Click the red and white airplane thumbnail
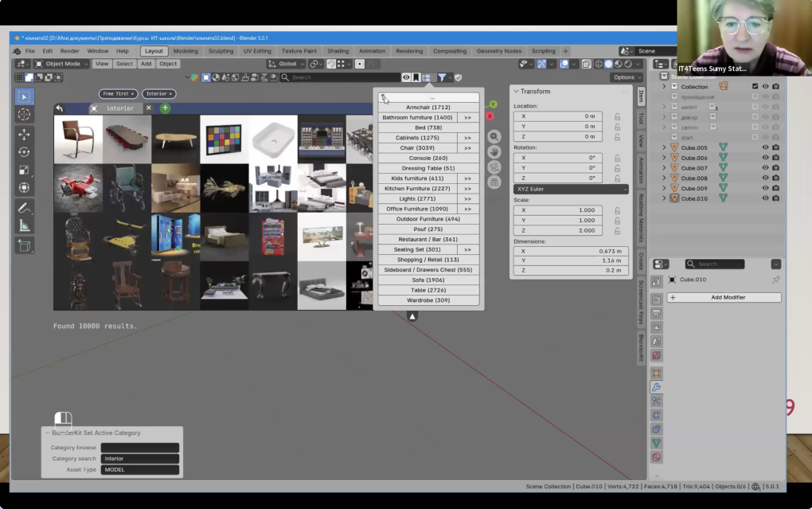 coord(78,188)
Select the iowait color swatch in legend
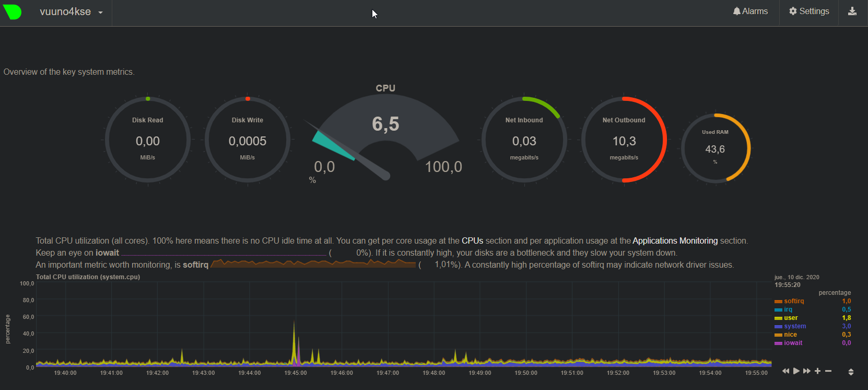The image size is (868, 390). (778, 343)
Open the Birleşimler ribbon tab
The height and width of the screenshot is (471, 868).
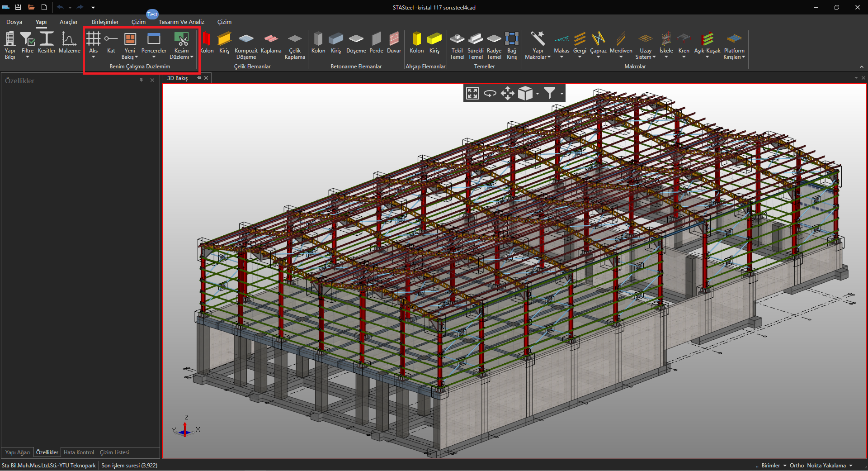(105, 22)
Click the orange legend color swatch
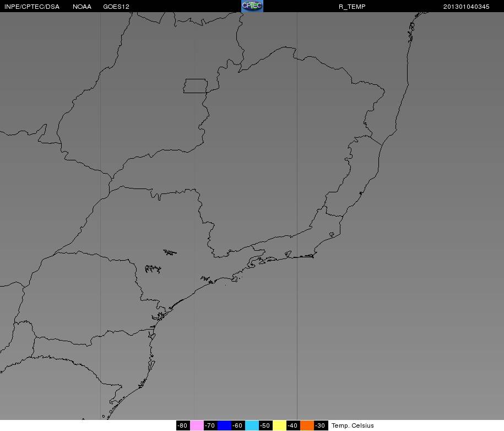This screenshot has height=431, width=504. pos(307,425)
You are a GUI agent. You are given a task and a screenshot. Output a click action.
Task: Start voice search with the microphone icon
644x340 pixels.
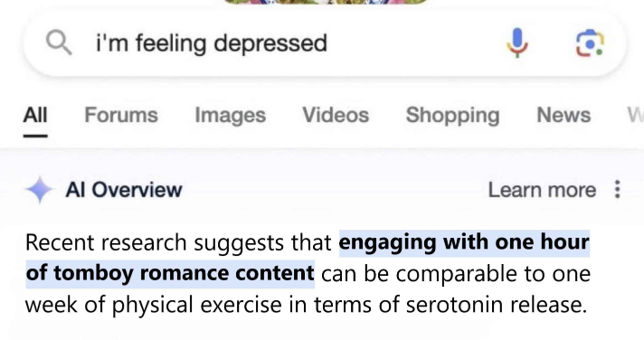[x=517, y=43]
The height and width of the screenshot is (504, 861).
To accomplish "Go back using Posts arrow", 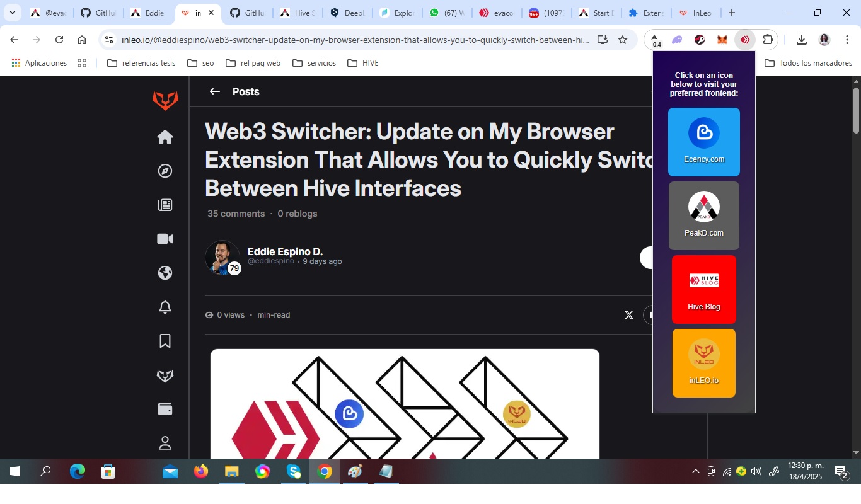I will click(x=215, y=92).
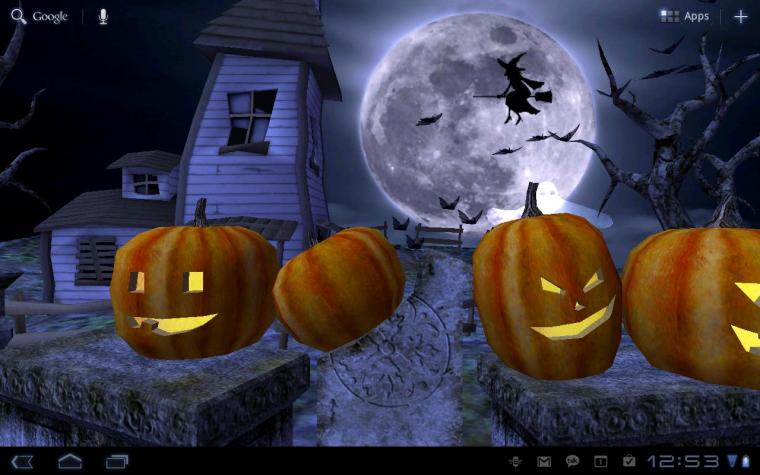
Task: Tap the Google search magnifier icon
Action: pyautogui.click(x=18, y=16)
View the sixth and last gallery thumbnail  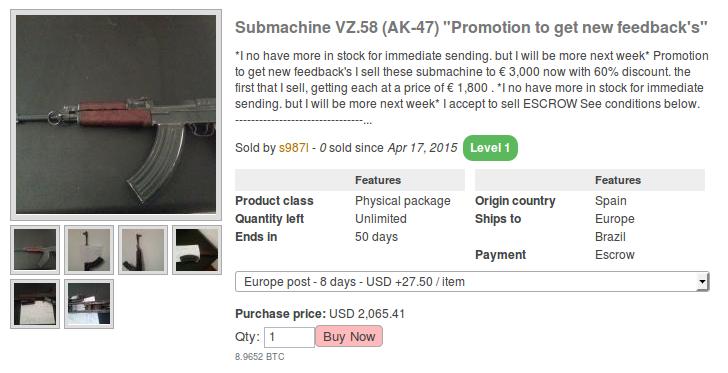89,304
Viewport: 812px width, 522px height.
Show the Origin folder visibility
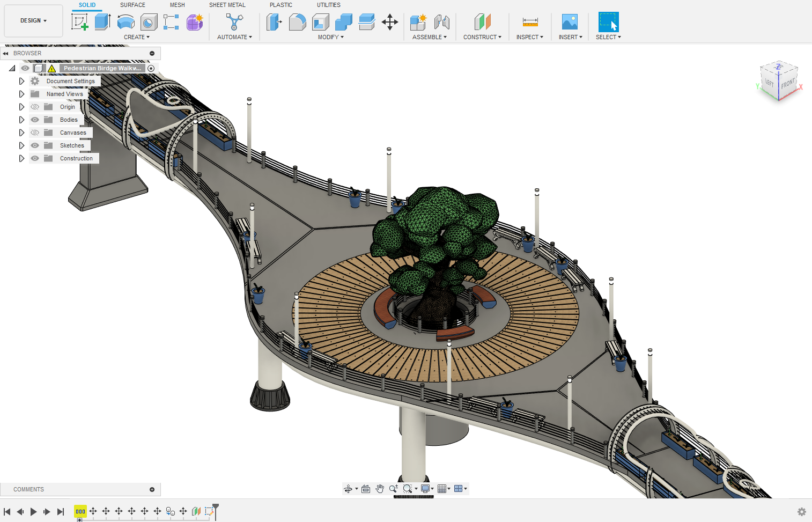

================

Everything from the first line of the entries above through the line with "Task: Start voice" should be duplicated exactly, except the pictures.

> [Written solution]
Click the red and white airplane thumbnail
 coord(78,188)
Select the iowait color swatch in legend
The image size is (868, 390). (778, 343)
Open the Birleşimler ribbon tab
The height and width of the screenshot is (471, 868).
(105, 22)
Click the orange legend color swatch
This screenshot has height=431, width=504. pos(307,425)
You are a GUI agent. You are given a task and a screenshot. Output a click action.
Task: Start voice search with the microphone icon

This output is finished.